How to complete this task | Your response should consist of the entries below, written out exactly.

Data for review |
★ ★ ★

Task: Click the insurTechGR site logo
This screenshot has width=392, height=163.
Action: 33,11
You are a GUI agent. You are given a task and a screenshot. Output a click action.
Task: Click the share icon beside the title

★ ★ ★

Result of the task |
Task: Click the insurTechGR site logo
This screenshot has width=392, height=163.
Action: 33,11
You are a GUI agent. You are given a task and a screenshot. Output a click action.
Task: Click the share icon beside the title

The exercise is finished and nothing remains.